In Hamburg, less than three hundred miles west, it would be colder than the gates of hell a thousand years before the fires were lit, he thought. It always seemed that the bottom had fallen out of the thermometer when one of these Arctic storms came sweeping out of the Baltic into Germany. He recalled with fondness the two years he had spent with the Defense Intelligence Agency in Europe. He had toured Europe from the Baltic to the Mediterranean and Belgium to Rumania — all but Scandinavia, with the exception of Denmark. He had never crossed the Kattegat. For some reason he had kept putting off Norway and Sweden and Finland, meaning to cross the channel, but never quite making it. He shrugged in a half stretch to ease cramping muscles and shook. himself out of his reverie. One of these days he would go back, and Scandinavia would be first on his list. By now he could make out the southern coast of Sweden lying beyond Bornholm Island. The cloud cover was closing in quickly below and the northern end of the Baltic Sea had turned slate gray. Patches of cloud to the west were beginning to glow red in the waning twilight.
Teleman was heading directly north across the Baltic toward the Gulf of Bothnia. He would fly up the length of the gulf, then over the curve of the Scandinavian Peninsula where Sweden joined Finland. By following the twenty-fifth meridian due north, in less than two hours he would enter Norwegian airspace north of Finland. Then, twenty minutes flying time later, he would rendezvous with the Robert F. Kennedy off the North Cape, completing a twelve-thousand-mile round trip, dump his information, and head home.

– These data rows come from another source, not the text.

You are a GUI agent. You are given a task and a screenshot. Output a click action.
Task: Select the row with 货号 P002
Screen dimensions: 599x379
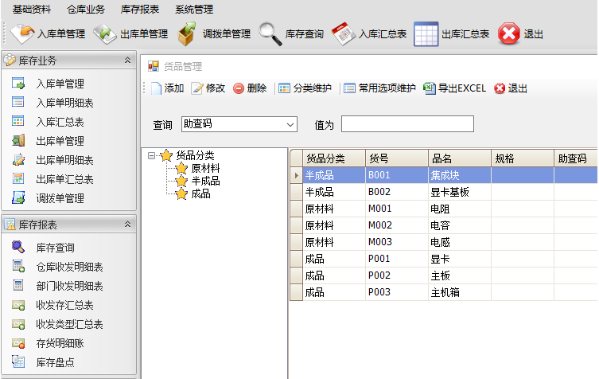[x=380, y=275]
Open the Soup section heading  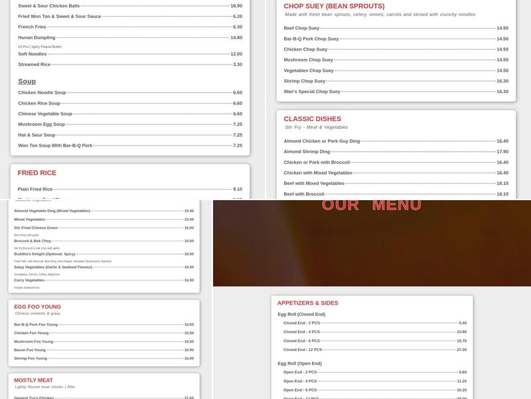[27, 82]
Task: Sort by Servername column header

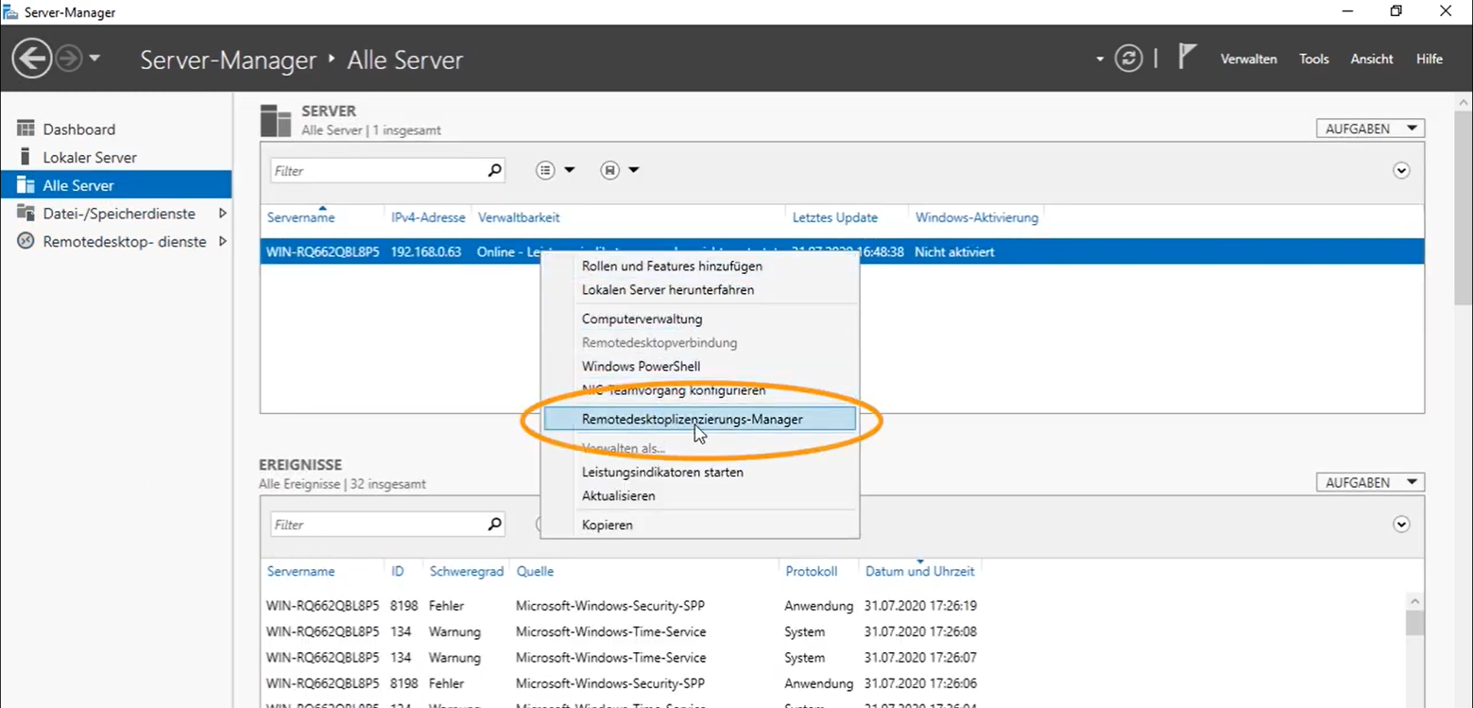Action: tap(301, 218)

“And a damn good thing, too,” Teleman said aloud to hear his own voice. Rendezvous was still some 2500 miles away and the gauge needles for his main tanks were already well into the empty zone. Shortly he would have to switch to the reserve tanks with their two-thousand-mile additional range. By that time, he figured on his knee pad, he should be somewhere in the vicinity of the Finnish coast. He was also going to come onto the rendezvous point nearly thirty minutes late. Teleman wondered how the ship was going to take that. He hoped to hell that they would have a refueler standing by. The flight plans be had been given hours ago called for him to swing west and rendezvous with the tanker over Iceland. At this rate he would be lucky to make the Cape. Directly below, he caught a fading glimpse of Gotland sliding through the clouds. The cloud cover was closing down fast and he wondered idly whether or not he would be able to see the lights of Stockholm as he passed over the city.
The run into and across the Soviet Union had not been disastrous after all. It appeared that he had lost his tail over Iran, since the last Falcon had dropped down at the end of its ten-minute run and none had come up to take its place. Perhaps they were figuring that they had scared him badly enough when he fell off into Afghanistan and had decided to opt for the Indian Ocean. He sincerely hoped so: He had flown the tightrope between Tehran and the radar base at Gurgan, and then out over the Caspian Sea without being spotted. East of Baku he almost had heart failure when a blip showed up suddenly on his screen and the readout put it at 150 miles distant. It had turned out to be nothing more than a fragment of the same ice cloud he had used for cover, but even so it was several minutes before the adrenaline stopped playing hockey in his bloodstream. Teleman was sure that he had nearly blown out the PCMS unit.